The following Christmas while I was visiting my family I tried to kill myself. At some point in my first semester at my new school I realized that, even though I had left behind my tormentors and started a new life, the pain and the depression were still with me. I realized that escape is not that simple and I could see no way to escape the darkness and the demons. It felt like they would follow me anywhere and never let me go.

I didn’t plan to kill myself. I got in a stupid fight with a family member and ran up to my bedroom, once I started crying it brought all of the pain to the surface and it was excruciating. I blasted Nine Inch Nails and wrote in my journal. The last thing I wrote before I swallowed all my painkillers was, “I don’t even have the balls to kill myself.”

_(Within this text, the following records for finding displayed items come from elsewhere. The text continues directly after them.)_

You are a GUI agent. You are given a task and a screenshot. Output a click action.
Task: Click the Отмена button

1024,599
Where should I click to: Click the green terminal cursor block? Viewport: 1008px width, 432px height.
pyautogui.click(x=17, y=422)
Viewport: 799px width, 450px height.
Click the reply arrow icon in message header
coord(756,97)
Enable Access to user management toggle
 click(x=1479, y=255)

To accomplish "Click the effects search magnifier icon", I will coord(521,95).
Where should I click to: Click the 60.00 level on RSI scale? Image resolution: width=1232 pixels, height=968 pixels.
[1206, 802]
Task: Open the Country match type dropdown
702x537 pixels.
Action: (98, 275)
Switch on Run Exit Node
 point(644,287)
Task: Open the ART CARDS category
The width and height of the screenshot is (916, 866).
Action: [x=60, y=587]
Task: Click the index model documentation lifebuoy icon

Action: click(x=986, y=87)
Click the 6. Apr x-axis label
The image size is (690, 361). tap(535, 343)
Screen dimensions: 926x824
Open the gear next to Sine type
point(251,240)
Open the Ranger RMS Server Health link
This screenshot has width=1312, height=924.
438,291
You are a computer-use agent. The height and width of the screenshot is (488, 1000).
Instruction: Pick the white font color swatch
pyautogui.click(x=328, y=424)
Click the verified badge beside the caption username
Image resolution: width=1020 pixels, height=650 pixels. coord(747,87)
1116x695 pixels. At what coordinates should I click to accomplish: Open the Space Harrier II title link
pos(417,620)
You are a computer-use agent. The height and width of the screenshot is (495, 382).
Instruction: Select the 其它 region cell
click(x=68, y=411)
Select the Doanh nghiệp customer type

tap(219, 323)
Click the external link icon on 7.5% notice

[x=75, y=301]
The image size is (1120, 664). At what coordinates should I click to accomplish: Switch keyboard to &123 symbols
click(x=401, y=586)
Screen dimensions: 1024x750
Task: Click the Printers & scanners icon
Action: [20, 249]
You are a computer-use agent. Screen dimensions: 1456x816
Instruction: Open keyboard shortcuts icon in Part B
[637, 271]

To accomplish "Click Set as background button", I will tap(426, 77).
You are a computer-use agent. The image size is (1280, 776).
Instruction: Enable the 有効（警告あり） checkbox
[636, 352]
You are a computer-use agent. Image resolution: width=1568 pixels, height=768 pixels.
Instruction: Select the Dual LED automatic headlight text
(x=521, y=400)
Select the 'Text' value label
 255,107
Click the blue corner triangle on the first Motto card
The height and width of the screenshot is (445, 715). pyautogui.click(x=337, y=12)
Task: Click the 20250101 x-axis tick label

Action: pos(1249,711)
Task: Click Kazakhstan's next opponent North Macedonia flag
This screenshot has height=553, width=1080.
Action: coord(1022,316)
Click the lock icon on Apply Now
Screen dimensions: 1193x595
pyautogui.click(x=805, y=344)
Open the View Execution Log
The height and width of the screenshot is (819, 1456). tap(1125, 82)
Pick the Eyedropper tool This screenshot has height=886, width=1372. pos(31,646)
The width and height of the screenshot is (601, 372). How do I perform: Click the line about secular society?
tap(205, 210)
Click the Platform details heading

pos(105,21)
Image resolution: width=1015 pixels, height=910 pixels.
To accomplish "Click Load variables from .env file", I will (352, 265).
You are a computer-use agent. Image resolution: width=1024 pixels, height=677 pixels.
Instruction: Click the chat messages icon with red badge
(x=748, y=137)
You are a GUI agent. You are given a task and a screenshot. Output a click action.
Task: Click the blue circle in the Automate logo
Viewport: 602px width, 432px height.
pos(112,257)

So here, finally, is the point. Bullying is cruel and vicious and can make a kid’s life a living hell. But it’s the depression that kills you. So yes, we need to stop the bullying. But, unless we find ways to reach out to those who are targeted and help them to pull themselves out of the situation and the depression, we will continue to hear about these tragic suicides and helplessly ask ourselves, “What could we have done?”

Just because there are no bruises doesn’t mean it doesn’t hurt like hell.

Postscript: To those who showed some compassion and liked me for who I was, thank you.

To Ollie, thank you for being there for my late night crying jags and thank you for caring enough to be angry at a certain crappy boyfriend.

To J, thank you for being completely un-phased when I showed up at your house in the middle of the night crying. You could have been angry, embarrassed or even flustered but you just looked at me and asked, “What happened?”